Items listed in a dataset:
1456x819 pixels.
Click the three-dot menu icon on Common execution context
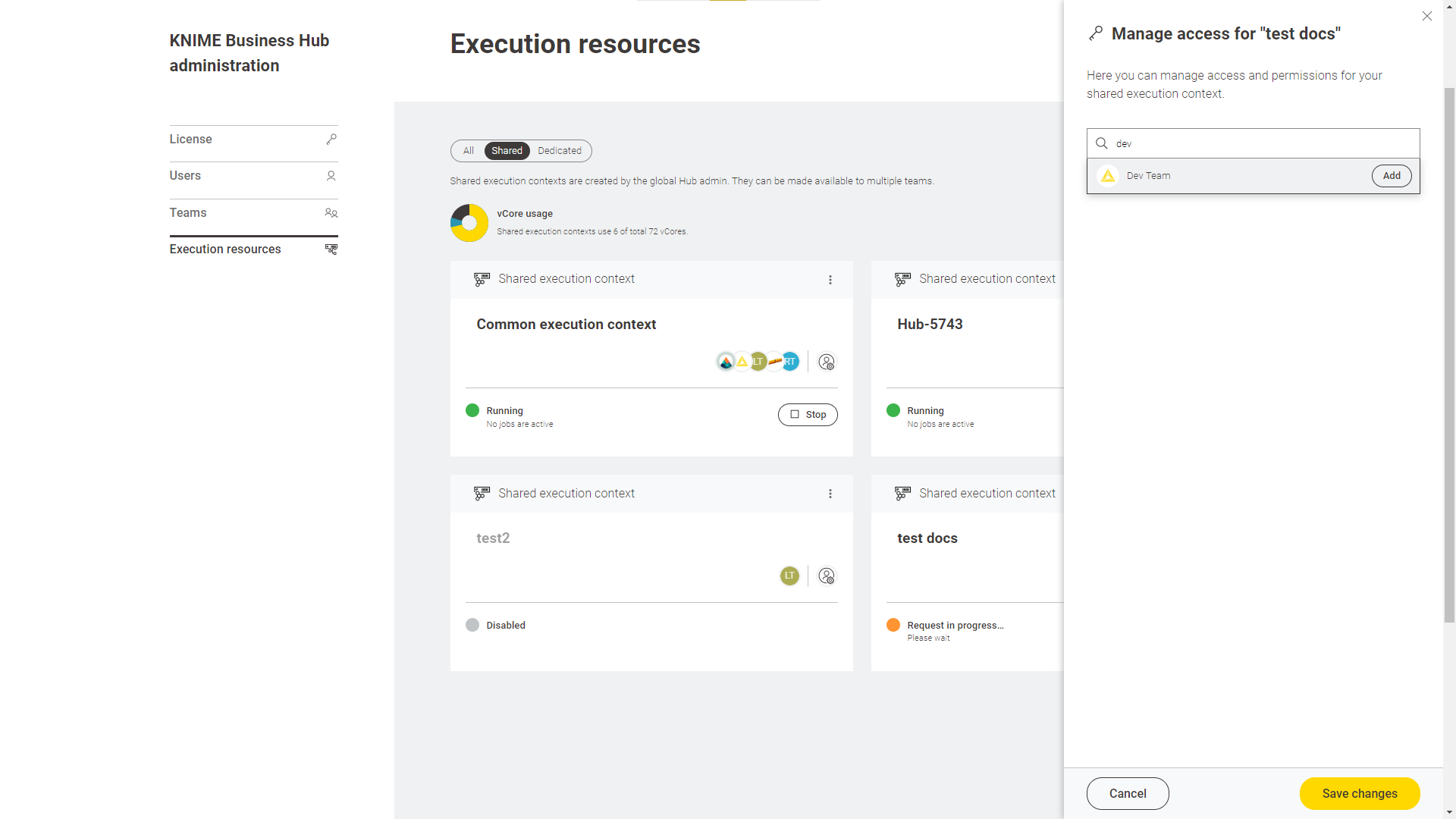tap(830, 278)
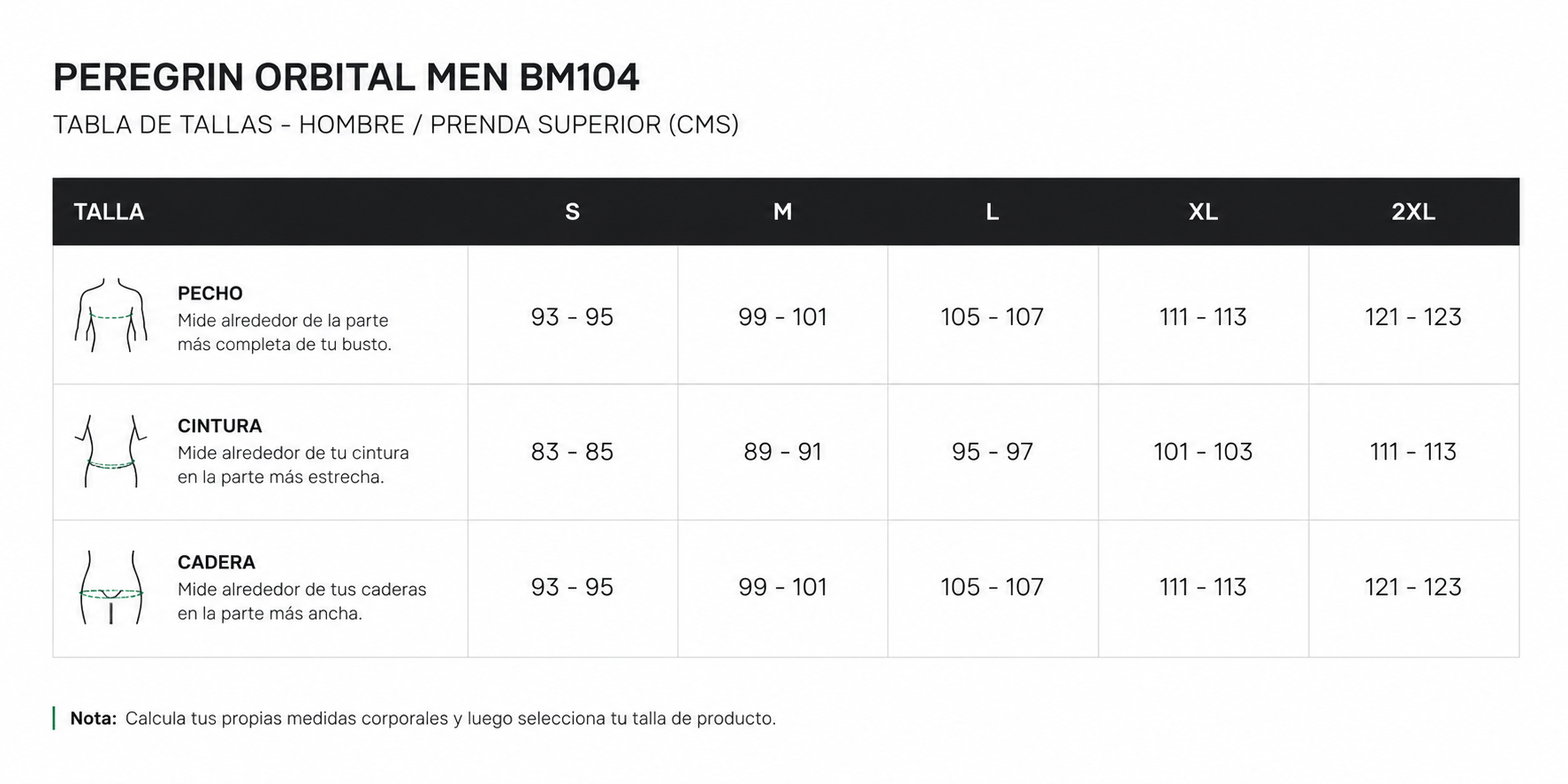The width and height of the screenshot is (1568, 784).
Task: Select the M size column header
Action: (782, 212)
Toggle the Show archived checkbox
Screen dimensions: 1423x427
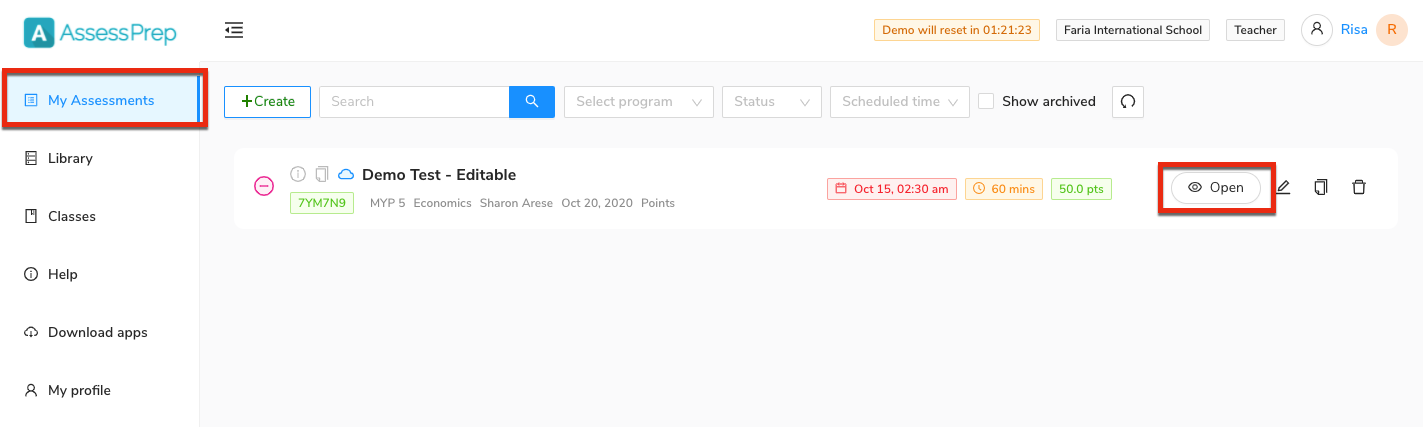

WHAT YOU HAVE TO DO — Reproduce each entry exactly as given; no pictures, please.

REPLY TO THE EXERCISE —
1456x819 pixels.
Click the three-dot menu icon on Common execution context
tap(830, 278)
The width and height of the screenshot is (1568, 784).
Task: Select the M size column header
Action: (782, 212)
Toggle the Show archived checkbox
Screen dimensions: 1423x427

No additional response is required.